— What you have to do —
Using the listing below, work out how many lines contain the word "agent", and respond with that number alone.

— Supplied material —
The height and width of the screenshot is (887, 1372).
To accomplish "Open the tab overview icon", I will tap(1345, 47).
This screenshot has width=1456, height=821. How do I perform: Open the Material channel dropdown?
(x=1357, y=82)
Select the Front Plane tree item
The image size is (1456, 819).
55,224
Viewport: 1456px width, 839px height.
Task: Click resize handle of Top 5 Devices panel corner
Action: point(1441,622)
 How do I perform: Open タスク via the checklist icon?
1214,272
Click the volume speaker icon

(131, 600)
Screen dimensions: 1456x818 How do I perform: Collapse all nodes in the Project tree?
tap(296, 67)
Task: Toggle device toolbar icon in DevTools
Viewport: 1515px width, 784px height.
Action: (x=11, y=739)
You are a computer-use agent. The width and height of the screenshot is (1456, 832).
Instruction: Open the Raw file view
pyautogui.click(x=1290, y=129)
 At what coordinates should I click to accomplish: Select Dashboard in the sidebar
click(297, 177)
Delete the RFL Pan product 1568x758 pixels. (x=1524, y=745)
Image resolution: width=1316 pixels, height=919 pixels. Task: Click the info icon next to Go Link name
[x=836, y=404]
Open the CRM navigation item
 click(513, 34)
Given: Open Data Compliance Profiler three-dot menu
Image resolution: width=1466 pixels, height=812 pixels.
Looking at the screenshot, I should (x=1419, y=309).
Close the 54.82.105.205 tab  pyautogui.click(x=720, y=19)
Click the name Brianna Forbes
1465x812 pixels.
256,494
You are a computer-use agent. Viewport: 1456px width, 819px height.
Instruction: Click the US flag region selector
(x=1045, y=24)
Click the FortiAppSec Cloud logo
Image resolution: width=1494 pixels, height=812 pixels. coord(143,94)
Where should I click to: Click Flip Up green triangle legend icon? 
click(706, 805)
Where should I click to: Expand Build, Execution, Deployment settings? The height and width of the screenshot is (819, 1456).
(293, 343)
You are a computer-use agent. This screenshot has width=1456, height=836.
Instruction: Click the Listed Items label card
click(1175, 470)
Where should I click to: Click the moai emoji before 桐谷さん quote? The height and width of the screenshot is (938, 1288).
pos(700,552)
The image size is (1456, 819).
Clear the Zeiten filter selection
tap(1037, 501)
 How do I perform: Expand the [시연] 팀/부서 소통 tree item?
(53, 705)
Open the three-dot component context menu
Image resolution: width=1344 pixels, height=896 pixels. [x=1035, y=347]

— Expected answer —
3